A medida altera a Lei nº 11.794/2008, que trata do uso científico de animais no Brasil. Com a nova redação, empresas ficam proibidas de realizar testes em animais para comprovar eficácia, segurança ou riscos desses produtos voltados ao uso humano externo. Além disso, dados obtidos por meio desses testes não poderão ser usados para autorizar a comercialização dos itens no país.

O texto abre uma exceção apenas para os casos em que os testes com animais forem exigidos por regulamentações não relacionadas à indústria cosmética — por exemplo, para fins de saúde pública ou segurança química em contextos industriais. Nesses casos, as empresas devem apresentar documentação que comprove o objetivo não cosmético dos testes.

A nova legislação também proíbe que fabricantes utilizem expressões como “não testado em animais” ou “cruelty-free” nos rótulos de produtos cujos ingredientes tenham sido testados em animais, ainda que isso tenha ocorrido fora do escopo cosmético. A intenção é evitar que o consumidor seja induzido ao erro por alegações enganosas.

O relator da proposta, deputado Ruy Carneiro (Podemos-PB), destacou que manter os testes em animais representa não apenas uma falha ética, mas também um retrocesso científico. Segundo ele, alternativas modernas já oferecem soluções mais eficazes e confiáveis.

“Modelos computacionais, bioimpressão 3D de tecidos, organoides e culturas celulares são exemplos de métodos substitutivos ao uso de animais, que se consolidam como ferramentas éticas e tecnicamente eficientes”, defendeu o parlamentar.

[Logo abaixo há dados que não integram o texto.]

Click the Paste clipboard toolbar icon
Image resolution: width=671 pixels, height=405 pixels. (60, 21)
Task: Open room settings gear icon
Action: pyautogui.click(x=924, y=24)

O projeto permite que produtos e ingredientes testados em animais antes da entrada em vigor da nova lei continuem sendo comercializados normalmente. No entanto, o uso contínuo de práticas cruéis, especialmente em um setor movido por inovação, passa a ser questionado legalmente e moralmente.

Próximos passos

Com a aprovação na Câmara dos Deputados, o texto agora aguarda a sanção do presidente da República. A expectativa de organizações de proteção animal, cientistas e consumidores é de que a medida seja promulgada o quanto antes, oficializando uma importante conquista no cenário brasileiro.